The controversy surrounding Kathleen Wynne’s scheduled appearance at Ward 4 city council candidate Jesse Helmer’s fundraiser has brought an interesting Jewish legal concept to the forefront of my mind: Marit Ayin, literally, appearance to the eye.
I think the concept of marit ayin – when an action is intended as ‘A’ but may appear as ‘B’ – really sums up why the premier’s visit to Mr. Helmer’s campaign seems like much more than a friendly visit, as he told the media and expressed on Twitter.
But before I continue talking about a concept in Jewish Law, I would like to point out that I am against the conflation of religious and secular law and am extremely pleased with the separation of church and state – just to be clear.

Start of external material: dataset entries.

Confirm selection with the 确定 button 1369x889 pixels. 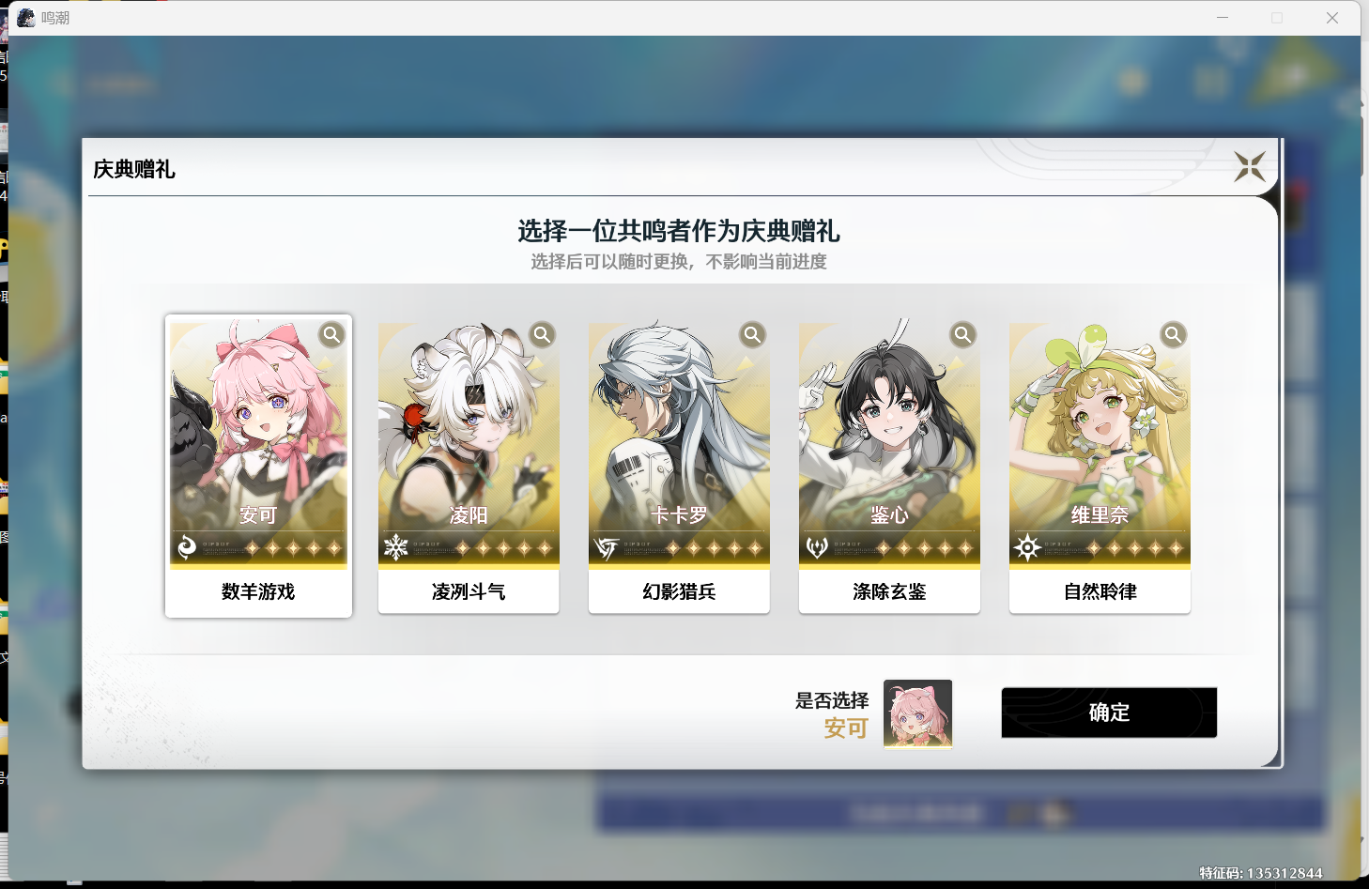coord(1109,713)
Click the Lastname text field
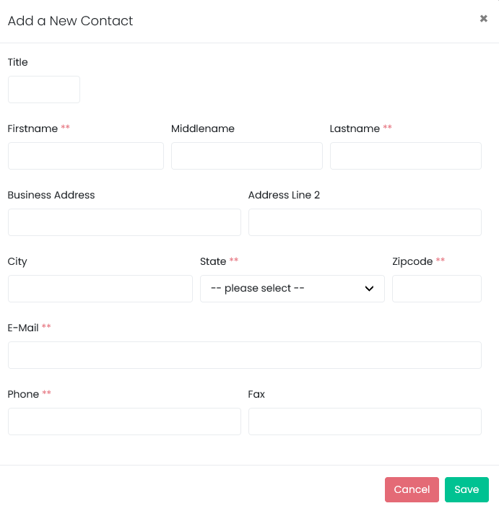This screenshot has width=499, height=511. tap(406, 156)
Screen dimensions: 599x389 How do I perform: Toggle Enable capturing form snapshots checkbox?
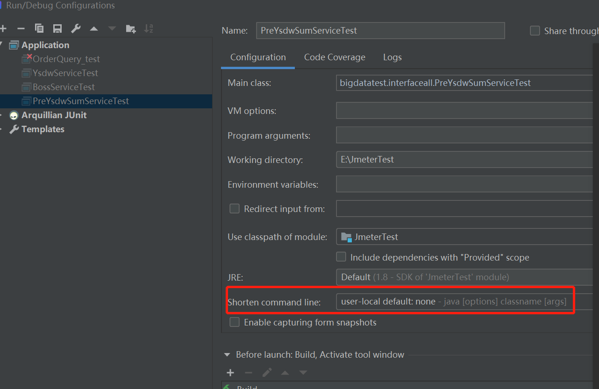[235, 322]
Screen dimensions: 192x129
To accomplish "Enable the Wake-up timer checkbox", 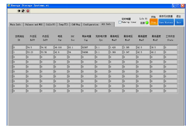I will point(120,23).
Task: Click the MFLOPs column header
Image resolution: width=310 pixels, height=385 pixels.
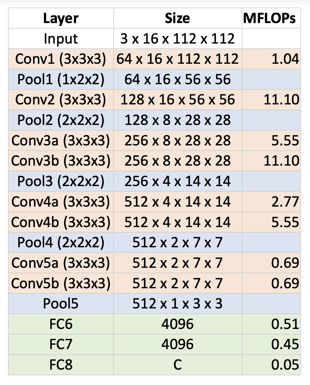Action: pyautogui.click(x=271, y=19)
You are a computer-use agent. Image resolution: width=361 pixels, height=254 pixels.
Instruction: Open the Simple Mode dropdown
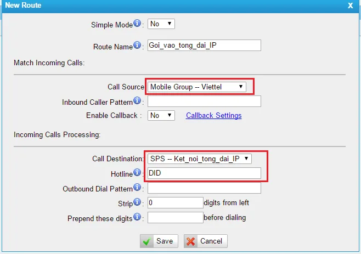pos(161,24)
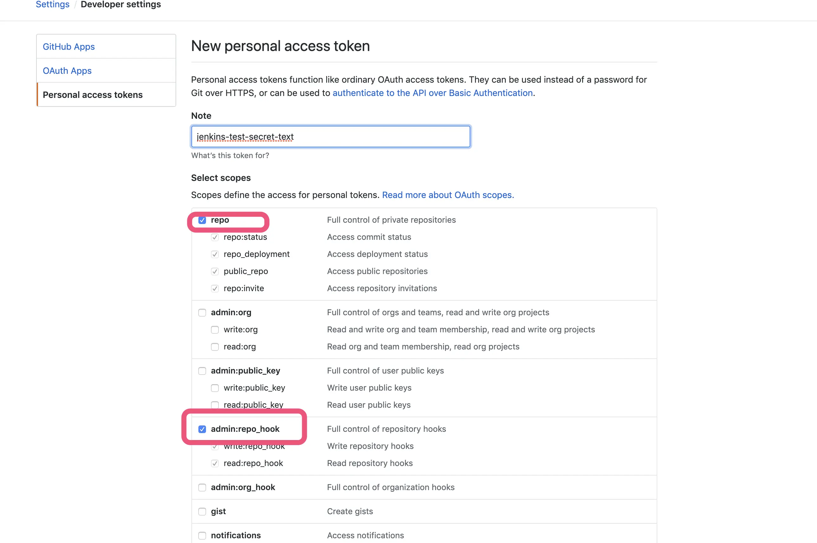This screenshot has width=817, height=543.
Task: Go back to Settings breadcrumb
Action: pos(53,5)
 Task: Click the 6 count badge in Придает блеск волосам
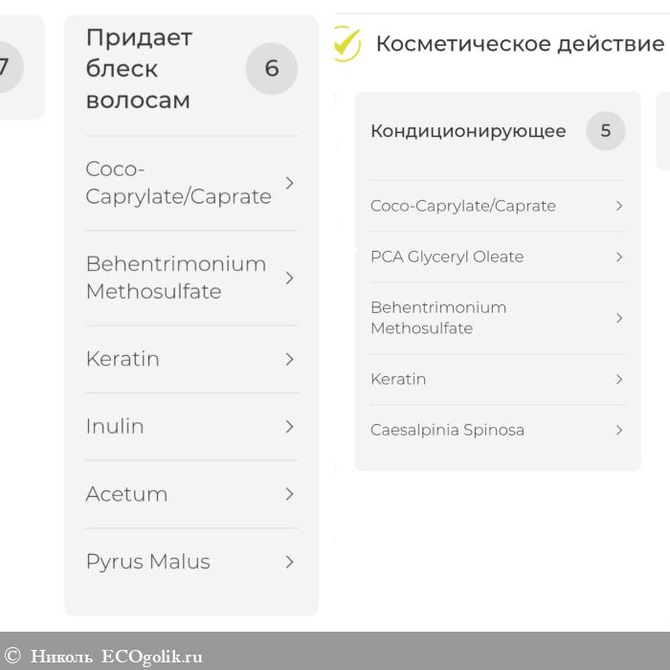[272, 69]
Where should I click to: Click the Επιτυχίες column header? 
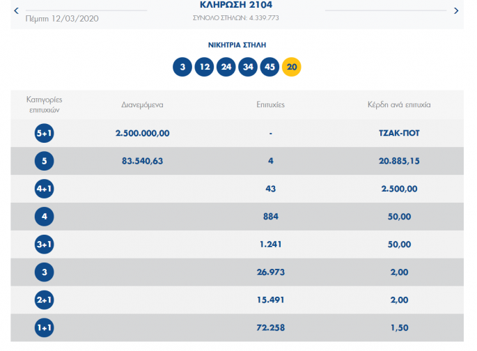(x=270, y=105)
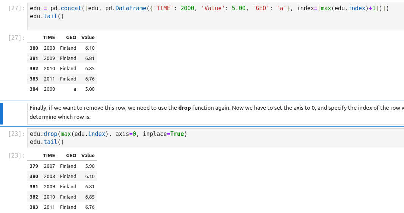Click the [23] input prompt beside edu.drop
404x213 pixels.
(x=16, y=134)
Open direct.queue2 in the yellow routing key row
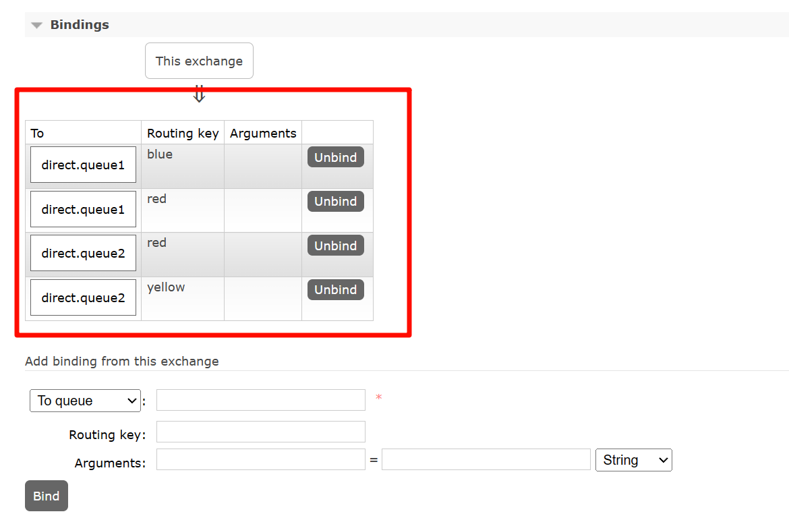Viewport: 789px width, 518px height. pyautogui.click(x=83, y=297)
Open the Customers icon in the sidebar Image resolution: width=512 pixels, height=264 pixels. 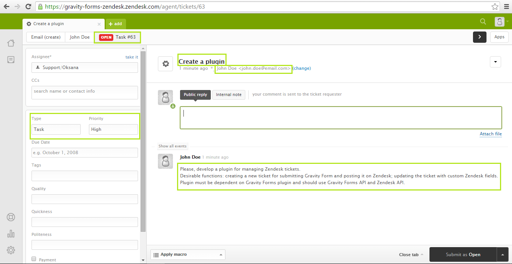11,217
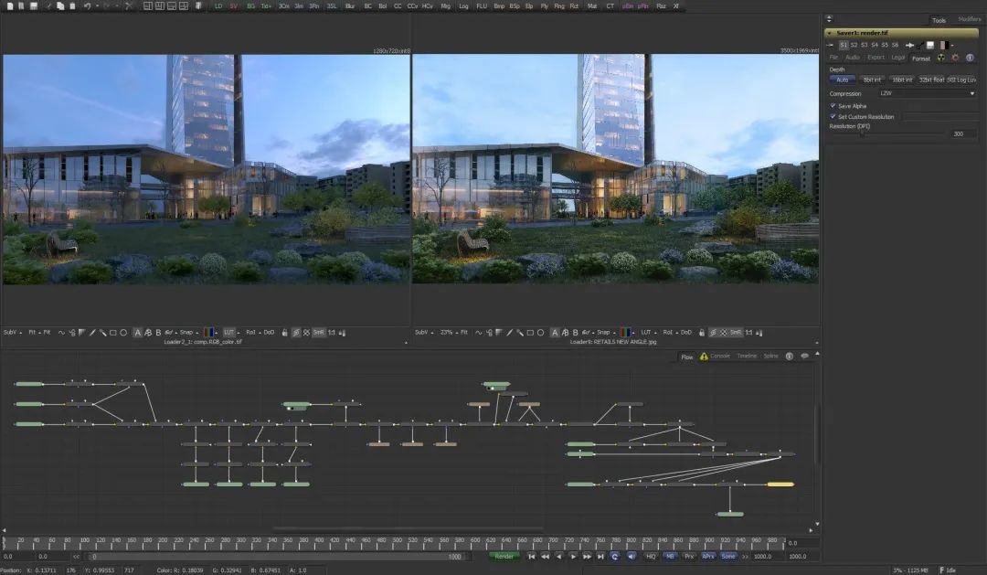The height and width of the screenshot is (575, 987).
Task: Click the radioactive settings icon in Saver tabs
Action: click(941, 58)
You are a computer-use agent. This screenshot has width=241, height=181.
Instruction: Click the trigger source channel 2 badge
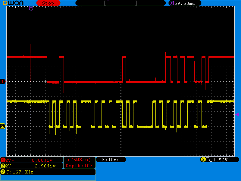(203, 160)
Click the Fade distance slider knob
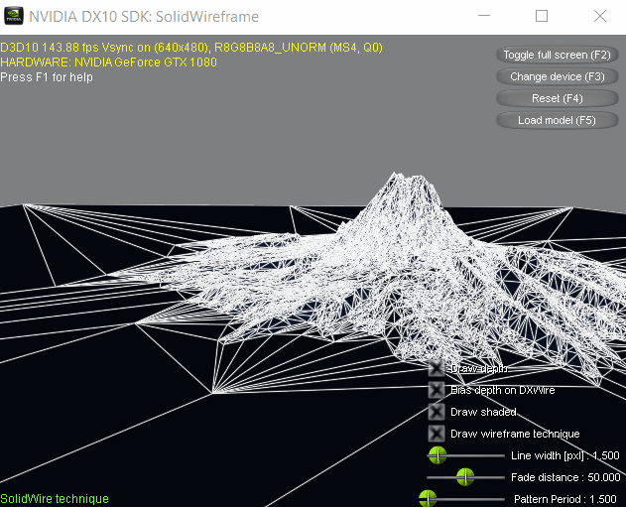 tap(463, 477)
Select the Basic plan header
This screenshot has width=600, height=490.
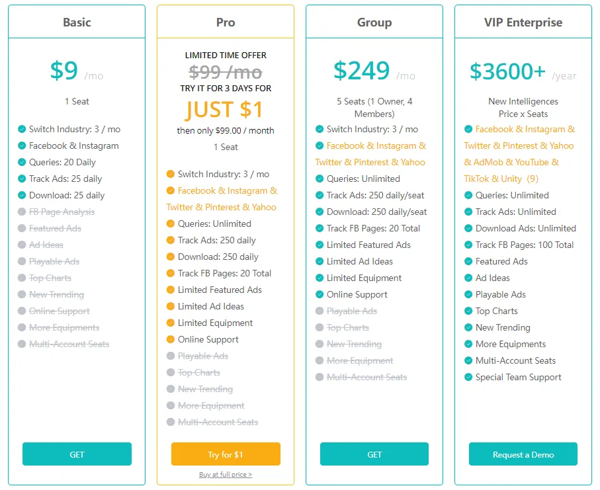point(77,22)
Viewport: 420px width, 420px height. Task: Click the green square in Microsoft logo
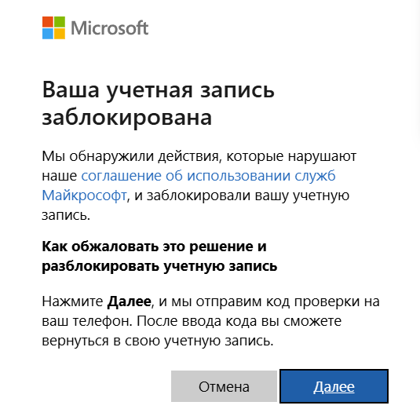tap(60, 22)
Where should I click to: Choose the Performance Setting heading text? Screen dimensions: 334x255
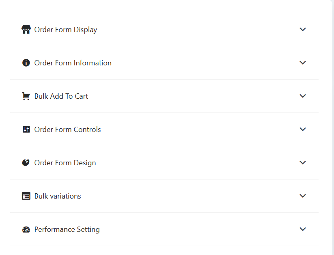tap(67, 229)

Getting back to my point, if the premier was attending a BBQ at the Helmer residence, or visiting him in the hospital, I wouldn’t be posting this entry.
But when the most powerful politician in the province plans to attend your fundraising event, you’re essentially using “political steroids” to generate name recognition and funding; an unfair advantage in a municipal arena that is community-based, and where the individual actions of the candidate counts more than their political associations. By the way, Mr. Helmer is highly involved in the community and has a much sexier web presence than yours truly, so I’m not sure why the premier’s appearance is even necessary.
With the premier’s endorsement of a city council candidate comes the danger of provincial political priorities making an incursion into the municipal fray. And there is sometimes very little ground for the two to share. Although that’s not always the case, London-specific issues must be decided from a municipally-based perspective. It is notable that Ms. Wynne is going to be in London to address a conference of more than 1,500 municipal politicians and staffers who will be coming to London for the Association of Municipalities of Ontario (AMO) conference beginning August 17.
This is our immediate environment and we can’t have our priorities subsumed under the macro-rubric of the Liberals, Conservatives, NDP or others.
This is not a histrionic reaction couched in observational terms – I’m merely saying that we must safeguard the distinct borders of influence if we wish to steer the ship in the right direction, which as Londoners, is our exclusive purview.
As one constituent – who wished to remain anonymous – told me in an email: “She [Kathleen Wynne] is definitely interfering in municipal politics. I’m not surprised at all. She is no different than the slouch she replaced.”
And that’s another major problem here: the tarnished reputation of the Liberals – tarnished because of a flagrant lack of accountability and remorse. I’m speaking about Ms. Wynne’s predecessor, Dalton McGuilty, I mean McGuinty.
Whether it be the gas plant scandal, as I mentioned to the Metro paper, Ornge, eHealth and other mismanaged projects, the Liberals are sorely lacking the integrity factor.
Over the last decade, the Liberal party has become, to paraphrase the Scarface character Frank Lopez, a chazzer; that is, a pig that don’t fly straight.